In other words, you know you’ve succeeded in your storytelling efforts if at the conclusion of your story your listener feels two things:

  1. “This person has articulated something I believe passionately that I’ve never been able to put into words.”
  2. “This person is like a more mature version of myself. Our stories have a lot in common, only this person is three chapters beyond where I’m at.”

 This is in contrast with the five word response that most fundraisers inadvertently (or–gulp–intentionally!) elicit in response to the stories they tell:

I could never do that.

Sadly, fundraisers feel they’re on the way to fundraising success when, after a presentation, audience members shake their hands and say, “Man, you are great!

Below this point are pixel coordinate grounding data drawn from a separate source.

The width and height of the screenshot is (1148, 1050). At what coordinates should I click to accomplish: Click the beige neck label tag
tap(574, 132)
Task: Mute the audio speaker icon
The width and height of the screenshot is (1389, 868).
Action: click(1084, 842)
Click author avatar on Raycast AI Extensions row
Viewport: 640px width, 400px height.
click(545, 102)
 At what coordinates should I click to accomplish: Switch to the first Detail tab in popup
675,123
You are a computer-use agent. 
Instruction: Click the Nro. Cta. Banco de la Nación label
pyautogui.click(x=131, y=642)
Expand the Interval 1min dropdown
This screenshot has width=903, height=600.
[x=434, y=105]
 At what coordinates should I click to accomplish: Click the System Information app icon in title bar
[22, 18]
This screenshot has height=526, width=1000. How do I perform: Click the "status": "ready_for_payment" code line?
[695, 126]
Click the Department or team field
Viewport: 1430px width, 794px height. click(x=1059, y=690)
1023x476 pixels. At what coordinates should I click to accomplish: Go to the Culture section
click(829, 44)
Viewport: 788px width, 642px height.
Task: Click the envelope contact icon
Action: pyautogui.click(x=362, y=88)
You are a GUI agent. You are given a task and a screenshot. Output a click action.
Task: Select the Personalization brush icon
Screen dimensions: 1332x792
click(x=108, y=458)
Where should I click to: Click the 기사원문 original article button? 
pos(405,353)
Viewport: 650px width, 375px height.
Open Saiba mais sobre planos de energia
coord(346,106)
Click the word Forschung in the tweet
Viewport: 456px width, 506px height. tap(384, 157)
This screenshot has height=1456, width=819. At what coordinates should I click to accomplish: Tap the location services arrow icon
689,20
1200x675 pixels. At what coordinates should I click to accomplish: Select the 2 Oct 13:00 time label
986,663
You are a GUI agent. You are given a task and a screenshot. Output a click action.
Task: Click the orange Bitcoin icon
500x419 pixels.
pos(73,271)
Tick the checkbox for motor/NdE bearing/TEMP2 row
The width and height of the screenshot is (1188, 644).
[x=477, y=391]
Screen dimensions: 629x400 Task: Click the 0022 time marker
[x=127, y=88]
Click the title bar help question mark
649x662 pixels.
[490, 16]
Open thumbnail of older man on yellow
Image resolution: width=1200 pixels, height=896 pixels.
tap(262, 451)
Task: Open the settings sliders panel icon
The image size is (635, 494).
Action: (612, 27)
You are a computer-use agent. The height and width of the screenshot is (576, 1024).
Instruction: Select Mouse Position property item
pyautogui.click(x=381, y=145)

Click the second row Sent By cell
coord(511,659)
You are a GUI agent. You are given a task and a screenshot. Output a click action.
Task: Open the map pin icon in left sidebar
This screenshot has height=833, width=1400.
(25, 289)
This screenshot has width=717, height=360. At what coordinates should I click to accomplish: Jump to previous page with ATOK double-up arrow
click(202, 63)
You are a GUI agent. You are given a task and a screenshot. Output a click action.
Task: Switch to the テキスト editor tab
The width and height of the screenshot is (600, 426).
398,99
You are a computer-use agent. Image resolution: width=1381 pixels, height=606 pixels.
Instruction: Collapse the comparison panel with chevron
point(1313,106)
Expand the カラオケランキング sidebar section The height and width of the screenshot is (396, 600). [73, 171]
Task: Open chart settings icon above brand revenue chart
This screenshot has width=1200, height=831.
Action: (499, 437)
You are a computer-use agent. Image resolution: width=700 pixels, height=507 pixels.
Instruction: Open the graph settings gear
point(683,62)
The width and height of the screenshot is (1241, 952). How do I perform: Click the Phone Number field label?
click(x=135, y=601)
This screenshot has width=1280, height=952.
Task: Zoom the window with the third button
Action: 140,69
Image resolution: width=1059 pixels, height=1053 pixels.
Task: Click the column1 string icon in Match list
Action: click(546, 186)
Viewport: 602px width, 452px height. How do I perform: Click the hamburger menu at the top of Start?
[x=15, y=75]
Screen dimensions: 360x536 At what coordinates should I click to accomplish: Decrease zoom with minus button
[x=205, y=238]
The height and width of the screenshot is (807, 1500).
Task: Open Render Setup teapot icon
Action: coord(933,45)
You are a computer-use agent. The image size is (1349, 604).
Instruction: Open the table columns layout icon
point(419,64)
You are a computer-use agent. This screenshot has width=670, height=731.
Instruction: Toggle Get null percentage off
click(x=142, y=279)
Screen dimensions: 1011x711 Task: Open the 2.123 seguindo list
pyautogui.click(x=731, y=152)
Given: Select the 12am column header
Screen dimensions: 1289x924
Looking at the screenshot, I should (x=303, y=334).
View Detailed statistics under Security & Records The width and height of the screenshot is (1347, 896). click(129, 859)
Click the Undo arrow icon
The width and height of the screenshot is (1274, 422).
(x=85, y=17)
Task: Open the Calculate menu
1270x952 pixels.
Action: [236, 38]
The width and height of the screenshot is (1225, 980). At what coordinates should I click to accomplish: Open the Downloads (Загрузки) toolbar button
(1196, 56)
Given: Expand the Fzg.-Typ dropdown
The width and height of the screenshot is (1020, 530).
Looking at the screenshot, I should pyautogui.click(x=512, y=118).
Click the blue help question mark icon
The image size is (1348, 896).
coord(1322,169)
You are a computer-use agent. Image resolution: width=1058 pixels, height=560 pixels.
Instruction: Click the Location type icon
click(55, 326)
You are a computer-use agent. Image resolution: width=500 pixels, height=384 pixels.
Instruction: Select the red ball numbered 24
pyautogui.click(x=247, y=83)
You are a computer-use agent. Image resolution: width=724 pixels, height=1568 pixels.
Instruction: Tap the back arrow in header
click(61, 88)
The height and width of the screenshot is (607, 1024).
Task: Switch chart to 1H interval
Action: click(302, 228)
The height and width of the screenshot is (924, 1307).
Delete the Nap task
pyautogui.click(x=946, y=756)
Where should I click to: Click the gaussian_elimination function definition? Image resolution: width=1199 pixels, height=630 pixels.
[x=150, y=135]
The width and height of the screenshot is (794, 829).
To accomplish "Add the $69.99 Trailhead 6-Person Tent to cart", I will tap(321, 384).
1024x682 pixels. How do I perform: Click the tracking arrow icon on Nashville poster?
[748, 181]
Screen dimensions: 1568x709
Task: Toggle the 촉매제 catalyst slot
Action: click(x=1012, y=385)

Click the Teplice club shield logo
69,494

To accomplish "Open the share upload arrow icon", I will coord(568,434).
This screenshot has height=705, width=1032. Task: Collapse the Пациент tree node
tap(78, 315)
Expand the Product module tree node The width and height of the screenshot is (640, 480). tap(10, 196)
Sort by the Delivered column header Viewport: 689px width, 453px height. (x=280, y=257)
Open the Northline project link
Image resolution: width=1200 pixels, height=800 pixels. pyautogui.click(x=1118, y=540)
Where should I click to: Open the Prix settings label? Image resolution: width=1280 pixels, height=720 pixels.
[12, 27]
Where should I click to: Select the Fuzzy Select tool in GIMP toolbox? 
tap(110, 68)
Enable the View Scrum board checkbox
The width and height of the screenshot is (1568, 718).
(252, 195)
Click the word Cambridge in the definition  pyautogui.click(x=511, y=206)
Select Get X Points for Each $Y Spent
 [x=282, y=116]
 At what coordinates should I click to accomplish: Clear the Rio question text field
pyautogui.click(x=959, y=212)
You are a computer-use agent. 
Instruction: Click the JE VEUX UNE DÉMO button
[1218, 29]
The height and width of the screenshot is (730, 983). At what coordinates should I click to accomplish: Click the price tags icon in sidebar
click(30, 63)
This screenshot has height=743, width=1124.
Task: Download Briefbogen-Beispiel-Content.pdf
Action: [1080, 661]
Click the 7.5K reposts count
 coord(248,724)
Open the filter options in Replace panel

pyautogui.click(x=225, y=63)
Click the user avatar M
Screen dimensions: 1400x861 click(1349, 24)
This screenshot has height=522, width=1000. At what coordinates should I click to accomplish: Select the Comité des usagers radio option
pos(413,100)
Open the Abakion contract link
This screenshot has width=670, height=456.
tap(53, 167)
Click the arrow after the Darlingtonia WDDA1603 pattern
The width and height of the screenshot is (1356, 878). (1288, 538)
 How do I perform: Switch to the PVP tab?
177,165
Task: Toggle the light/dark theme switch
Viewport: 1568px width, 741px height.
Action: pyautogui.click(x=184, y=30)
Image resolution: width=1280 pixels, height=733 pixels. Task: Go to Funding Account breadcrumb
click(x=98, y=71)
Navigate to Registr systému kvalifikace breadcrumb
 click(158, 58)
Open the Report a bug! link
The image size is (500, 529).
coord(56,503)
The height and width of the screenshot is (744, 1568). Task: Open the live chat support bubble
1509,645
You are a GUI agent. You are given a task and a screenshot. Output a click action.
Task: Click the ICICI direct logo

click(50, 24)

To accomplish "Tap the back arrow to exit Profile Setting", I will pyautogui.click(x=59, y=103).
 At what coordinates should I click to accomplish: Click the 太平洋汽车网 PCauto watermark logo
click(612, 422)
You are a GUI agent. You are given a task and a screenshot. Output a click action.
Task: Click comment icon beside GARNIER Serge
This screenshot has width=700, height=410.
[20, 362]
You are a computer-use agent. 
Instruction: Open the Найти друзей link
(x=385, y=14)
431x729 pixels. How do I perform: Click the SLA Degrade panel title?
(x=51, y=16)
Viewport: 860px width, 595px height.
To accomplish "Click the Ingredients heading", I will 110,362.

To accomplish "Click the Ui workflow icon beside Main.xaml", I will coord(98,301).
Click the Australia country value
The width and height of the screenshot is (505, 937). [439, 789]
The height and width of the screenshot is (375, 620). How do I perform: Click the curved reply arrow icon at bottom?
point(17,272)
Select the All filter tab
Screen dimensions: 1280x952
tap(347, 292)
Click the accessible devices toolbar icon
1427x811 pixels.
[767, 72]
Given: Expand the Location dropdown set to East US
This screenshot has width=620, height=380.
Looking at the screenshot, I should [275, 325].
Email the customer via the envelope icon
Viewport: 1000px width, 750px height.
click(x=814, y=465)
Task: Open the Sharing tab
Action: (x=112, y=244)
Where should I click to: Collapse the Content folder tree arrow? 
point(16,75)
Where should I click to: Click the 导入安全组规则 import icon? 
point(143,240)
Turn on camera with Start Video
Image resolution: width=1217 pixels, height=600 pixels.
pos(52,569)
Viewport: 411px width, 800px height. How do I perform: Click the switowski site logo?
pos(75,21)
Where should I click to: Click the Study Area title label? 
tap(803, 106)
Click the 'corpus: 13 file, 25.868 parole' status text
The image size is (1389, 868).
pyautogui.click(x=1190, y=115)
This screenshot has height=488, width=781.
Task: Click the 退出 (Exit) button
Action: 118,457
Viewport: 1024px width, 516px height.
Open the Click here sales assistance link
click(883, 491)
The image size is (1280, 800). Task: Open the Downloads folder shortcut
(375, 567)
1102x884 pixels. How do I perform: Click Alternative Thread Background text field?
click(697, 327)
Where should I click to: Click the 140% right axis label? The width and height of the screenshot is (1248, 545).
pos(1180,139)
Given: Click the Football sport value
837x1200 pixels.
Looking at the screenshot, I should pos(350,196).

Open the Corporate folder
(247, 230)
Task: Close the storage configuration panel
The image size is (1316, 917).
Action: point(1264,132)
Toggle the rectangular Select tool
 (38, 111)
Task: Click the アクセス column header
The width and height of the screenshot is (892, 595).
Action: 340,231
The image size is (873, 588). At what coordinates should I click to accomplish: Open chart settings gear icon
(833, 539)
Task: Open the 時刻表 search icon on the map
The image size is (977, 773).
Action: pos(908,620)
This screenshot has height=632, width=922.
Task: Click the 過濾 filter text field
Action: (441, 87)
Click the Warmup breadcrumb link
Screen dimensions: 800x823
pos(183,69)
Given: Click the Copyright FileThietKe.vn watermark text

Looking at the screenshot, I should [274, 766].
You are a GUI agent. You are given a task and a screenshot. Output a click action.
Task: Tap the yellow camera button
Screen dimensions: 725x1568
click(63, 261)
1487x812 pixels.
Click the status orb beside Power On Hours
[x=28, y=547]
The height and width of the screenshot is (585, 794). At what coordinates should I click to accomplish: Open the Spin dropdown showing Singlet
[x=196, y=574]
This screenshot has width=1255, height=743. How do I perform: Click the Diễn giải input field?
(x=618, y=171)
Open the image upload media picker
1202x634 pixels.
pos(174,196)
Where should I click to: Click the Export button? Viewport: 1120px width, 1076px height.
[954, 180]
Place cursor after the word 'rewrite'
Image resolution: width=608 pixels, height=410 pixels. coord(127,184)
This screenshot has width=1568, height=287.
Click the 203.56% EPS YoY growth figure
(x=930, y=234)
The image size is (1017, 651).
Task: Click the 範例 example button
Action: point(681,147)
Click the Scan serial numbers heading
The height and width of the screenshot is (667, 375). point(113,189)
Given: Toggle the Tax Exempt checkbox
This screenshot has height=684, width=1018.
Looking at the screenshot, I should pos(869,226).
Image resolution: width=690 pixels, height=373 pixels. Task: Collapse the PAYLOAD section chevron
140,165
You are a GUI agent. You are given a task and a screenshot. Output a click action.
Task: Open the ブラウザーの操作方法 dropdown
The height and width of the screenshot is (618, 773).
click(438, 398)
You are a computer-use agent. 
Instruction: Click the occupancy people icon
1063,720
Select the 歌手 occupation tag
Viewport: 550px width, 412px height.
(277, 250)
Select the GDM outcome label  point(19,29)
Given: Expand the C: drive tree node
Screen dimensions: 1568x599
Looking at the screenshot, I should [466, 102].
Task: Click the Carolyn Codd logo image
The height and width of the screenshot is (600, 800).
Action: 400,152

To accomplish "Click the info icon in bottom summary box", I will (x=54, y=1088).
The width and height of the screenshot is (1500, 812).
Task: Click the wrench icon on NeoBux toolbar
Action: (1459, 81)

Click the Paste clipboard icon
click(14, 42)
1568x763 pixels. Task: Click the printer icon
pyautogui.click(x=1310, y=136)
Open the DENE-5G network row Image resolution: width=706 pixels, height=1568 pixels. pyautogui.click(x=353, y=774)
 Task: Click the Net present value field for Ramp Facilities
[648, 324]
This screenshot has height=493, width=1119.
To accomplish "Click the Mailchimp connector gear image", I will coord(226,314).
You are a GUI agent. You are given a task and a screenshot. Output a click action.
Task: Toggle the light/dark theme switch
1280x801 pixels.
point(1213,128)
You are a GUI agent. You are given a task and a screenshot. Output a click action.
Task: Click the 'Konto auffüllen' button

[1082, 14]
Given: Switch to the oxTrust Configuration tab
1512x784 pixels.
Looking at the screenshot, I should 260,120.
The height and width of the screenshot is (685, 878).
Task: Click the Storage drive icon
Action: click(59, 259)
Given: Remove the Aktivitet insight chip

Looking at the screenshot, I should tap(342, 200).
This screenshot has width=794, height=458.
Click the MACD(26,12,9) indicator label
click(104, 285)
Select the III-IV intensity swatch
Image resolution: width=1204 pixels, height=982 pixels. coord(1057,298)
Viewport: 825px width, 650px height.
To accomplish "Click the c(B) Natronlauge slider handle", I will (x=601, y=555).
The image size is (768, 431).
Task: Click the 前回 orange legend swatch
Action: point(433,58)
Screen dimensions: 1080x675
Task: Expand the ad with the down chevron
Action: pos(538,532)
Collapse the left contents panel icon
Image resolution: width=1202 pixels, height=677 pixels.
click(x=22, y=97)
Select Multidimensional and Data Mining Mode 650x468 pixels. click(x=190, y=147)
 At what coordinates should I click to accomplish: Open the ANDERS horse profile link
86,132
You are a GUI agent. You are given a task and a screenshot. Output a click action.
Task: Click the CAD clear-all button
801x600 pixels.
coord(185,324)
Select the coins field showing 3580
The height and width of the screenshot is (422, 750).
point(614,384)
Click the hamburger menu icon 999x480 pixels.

I could never do what you do.” For the records, that roughly translates into: And I don’t plan to do what you do, or to support you in your doing it, either.

Brian McDonald is the author of The Golden Theme–the best book on storytelling for fundraisers. (Read the whole thing online here or order a paperback copy cheaply from amazon here).

Writes McDonald:

This simple sentence, we are all the same, is the Golden theme that all stories express.

And it is my first belief that the closer a story comes to illuminating this truth, the more powerful and universal it becomes, and the more people are touched by it.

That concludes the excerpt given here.